● **WHAT THIS TASK INVOLVES**
Go through the lines below and transcribe each one exactly.

● **DATA FOR THIS TASK**
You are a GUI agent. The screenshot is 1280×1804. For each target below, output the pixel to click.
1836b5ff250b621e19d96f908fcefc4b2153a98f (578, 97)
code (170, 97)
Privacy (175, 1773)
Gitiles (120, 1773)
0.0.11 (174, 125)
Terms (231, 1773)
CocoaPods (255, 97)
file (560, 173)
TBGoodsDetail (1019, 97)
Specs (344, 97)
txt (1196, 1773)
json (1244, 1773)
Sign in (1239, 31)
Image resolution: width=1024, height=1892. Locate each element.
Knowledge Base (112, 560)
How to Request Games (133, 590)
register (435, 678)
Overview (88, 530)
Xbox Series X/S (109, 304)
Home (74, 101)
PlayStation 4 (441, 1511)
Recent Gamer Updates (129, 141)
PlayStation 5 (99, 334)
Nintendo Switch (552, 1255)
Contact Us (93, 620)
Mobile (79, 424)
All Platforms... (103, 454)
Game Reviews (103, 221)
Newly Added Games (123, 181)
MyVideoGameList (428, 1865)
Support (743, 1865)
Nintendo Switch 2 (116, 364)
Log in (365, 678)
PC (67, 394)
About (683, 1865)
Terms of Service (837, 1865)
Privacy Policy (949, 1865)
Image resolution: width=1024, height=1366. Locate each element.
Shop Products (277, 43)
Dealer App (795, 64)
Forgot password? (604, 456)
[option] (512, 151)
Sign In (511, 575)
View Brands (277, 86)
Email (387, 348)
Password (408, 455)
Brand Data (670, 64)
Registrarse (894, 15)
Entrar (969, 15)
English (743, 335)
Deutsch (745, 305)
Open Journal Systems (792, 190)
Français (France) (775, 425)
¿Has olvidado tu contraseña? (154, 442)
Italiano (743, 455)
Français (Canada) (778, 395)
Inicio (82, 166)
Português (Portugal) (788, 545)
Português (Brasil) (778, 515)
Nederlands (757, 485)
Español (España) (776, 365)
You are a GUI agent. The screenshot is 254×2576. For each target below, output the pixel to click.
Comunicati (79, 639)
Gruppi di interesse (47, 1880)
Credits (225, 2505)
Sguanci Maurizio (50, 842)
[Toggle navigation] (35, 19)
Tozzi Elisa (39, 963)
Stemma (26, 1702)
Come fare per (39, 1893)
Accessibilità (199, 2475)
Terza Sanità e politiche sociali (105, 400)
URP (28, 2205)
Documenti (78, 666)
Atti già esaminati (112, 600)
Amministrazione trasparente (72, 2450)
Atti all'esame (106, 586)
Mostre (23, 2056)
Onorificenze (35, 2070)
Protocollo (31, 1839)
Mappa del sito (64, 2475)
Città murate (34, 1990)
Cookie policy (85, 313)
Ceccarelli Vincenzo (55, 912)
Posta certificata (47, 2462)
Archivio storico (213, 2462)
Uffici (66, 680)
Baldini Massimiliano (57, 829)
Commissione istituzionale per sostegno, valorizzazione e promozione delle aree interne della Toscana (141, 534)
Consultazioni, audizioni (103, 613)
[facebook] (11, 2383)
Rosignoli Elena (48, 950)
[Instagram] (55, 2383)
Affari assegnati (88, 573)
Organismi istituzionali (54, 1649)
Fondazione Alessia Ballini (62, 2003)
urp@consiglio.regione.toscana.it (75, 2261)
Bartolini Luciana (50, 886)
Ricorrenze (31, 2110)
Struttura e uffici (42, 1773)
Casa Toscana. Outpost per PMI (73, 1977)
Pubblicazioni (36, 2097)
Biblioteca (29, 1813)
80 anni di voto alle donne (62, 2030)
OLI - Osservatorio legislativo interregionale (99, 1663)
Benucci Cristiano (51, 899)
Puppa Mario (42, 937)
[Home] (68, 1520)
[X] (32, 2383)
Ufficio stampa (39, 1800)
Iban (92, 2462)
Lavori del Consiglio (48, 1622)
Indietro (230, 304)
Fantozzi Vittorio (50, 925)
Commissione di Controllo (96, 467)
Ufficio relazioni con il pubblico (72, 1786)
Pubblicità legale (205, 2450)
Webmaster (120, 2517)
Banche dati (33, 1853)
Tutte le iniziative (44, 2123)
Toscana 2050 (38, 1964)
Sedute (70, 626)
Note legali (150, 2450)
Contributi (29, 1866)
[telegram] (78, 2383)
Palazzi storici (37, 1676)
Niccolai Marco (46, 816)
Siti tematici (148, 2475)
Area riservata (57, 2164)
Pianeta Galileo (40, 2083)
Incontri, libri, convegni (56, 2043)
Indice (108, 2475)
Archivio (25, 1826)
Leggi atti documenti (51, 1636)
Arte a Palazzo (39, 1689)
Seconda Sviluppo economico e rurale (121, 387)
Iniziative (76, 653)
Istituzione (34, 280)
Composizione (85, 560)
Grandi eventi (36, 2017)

● **EXERCISE RESULT**
You are a GUI agent. The screenshot is 1280×1804. For each target below, output the pixel to click.
1836b5ff250b621e19d96f908fcefc4b2153a98f (578, 97)
code (170, 97)
Privacy (175, 1773)
Gitiles (120, 1773)
0.0.11 (174, 125)
Terms (231, 1773)
CocoaPods (255, 97)
file (560, 173)
TBGoodsDetail (1019, 97)
Specs (344, 97)
txt (1196, 1773)
json (1244, 1773)
Sign in (1239, 31)
Image resolution: width=1024, height=1892. Locate each element.
Knowledge Base (112, 560)
How to Request Games (133, 590)
register (435, 678)
Overview (88, 530)
Xbox Series X/S (109, 304)
Home (74, 101)
PlayStation 4 (441, 1511)
Recent Gamer Updates (129, 141)
PlayStation 5 (99, 334)
Nintendo Switch (552, 1255)
Contact Us (93, 620)
Mobile (79, 424)
All Platforms... (103, 454)
Game Reviews (103, 221)
Newly Added Games (123, 181)
MyVideoGameList (428, 1865)
Support (743, 1865)
Nintendo Switch 2 (116, 364)
Log in (365, 678)
PC (67, 394)
About (683, 1865)
Terms of Service (837, 1865)
Privacy Policy (949, 1865)
Image resolution: width=1024, height=1366. Locate each element.
Shop Products (277, 43)
Dealer App (795, 64)
Forgot password? (604, 456)
[option] (512, 151)
Sign In (511, 575)
View Brands (277, 86)
Email (387, 348)
Password (408, 455)
Brand Data (670, 64)
Registrarse (894, 15)
Entrar (969, 15)
English (743, 335)
Deutsch (745, 305)
Open Journal Systems (792, 190)
Français (France) (775, 425)
¿Has olvidado tu contraseña? (154, 442)
Italiano (743, 455)
Français (Canada) (778, 395)
Inicio (82, 166)
Português (Portugal) (788, 545)
Português (Brasil) (778, 515)
Nederlands (757, 485)
Español (España) (776, 365)
You are a GUI agent. The screenshot is 254×2576. For each target below, output the pixel to click.
Comunicati (79, 639)
Gruppi di interesse (47, 1880)
Credits (225, 2505)
Sguanci Maurizio (50, 842)
[Toggle navigation] (35, 19)
Tozzi Elisa (39, 963)
Stemma (26, 1702)
Come fare per (39, 1893)
Accessibilità (199, 2475)
Terza Sanità e politiche sociali (105, 400)
URP (28, 2205)
Documenti (78, 666)
Atti già esaminati (112, 600)
Amministrazione trasparente (72, 2450)
Atti all'esame (106, 586)
Mostre (23, 2056)
Onorificenze (35, 2070)
Protocollo (31, 1839)
Mappa del sito (64, 2475)
Città murate (34, 1990)
Cookie policy (85, 313)
Ceccarelli Vincenzo (55, 912)
Posta certificata (47, 2462)
Archivio storico (213, 2462)
Uffici (66, 680)
Baldini Massimiliano (57, 829)
Commissione istituzionale per sostegno, valorizzazione e promozione delle aree interne della Toscana (141, 534)
Consultazioni, audizioni (103, 613)
[facebook] (11, 2383)
Rosignoli Elena (48, 950)
[Instagram] (55, 2383)
Affari assegnati (88, 573)
Organismi istituzionali (54, 1649)
Fondazione Alessia Ballini (62, 2003)
urp@consiglio.regione.toscana.it (75, 2261)
Bartolini Luciana (50, 886)
Ricorrenze (31, 2110)
Struttura e uffici (42, 1773)
Casa Toscana. Outpost per PMI (73, 1977)
Pubblicazioni (36, 2097)
Biblioteca (29, 1813)
80 anni di voto alle donne (62, 2030)
OLI - Osservatorio legislativo interregionale (99, 1663)
Benucci Cristiano (51, 899)
Puppa Mario (42, 937)
[Home] (68, 1520)
[X] (32, 2383)
Ufficio stampa (39, 1800)
Iban (92, 2462)
Lavori del Consiglio (48, 1622)
Indietro (230, 304)
Fantozzi Vittorio (50, 925)
Commissione di Controllo (96, 467)
Ufficio relazioni con il pubblico (72, 1786)
Pubblicità legale (205, 2450)
Webmaster (120, 2517)
Banche dati (33, 1853)
Tutte le iniziative (44, 2123)
Toscana 2050 (38, 1964)
Sedute (70, 626)
Note legali (150, 2450)
Contributi (29, 1866)
[telegram] (78, 2383)
Palazzi storici (37, 1676)
Niccolai Marco (46, 816)
Siti tematici (148, 2475)
Area riservata (57, 2164)
Pianeta Galileo (40, 2083)
Incontri, libri, convegni (56, 2043)
Indice (108, 2475)
Archivio (25, 1826)
Leggi atti documenti (51, 1636)
Arte a Palazzo (39, 1689)
Seconda Sviluppo economico e rurale (121, 387)
Iniziative (76, 653)
Istituzione (34, 280)
Composizione (85, 560)
Grandi eventi (36, 2017)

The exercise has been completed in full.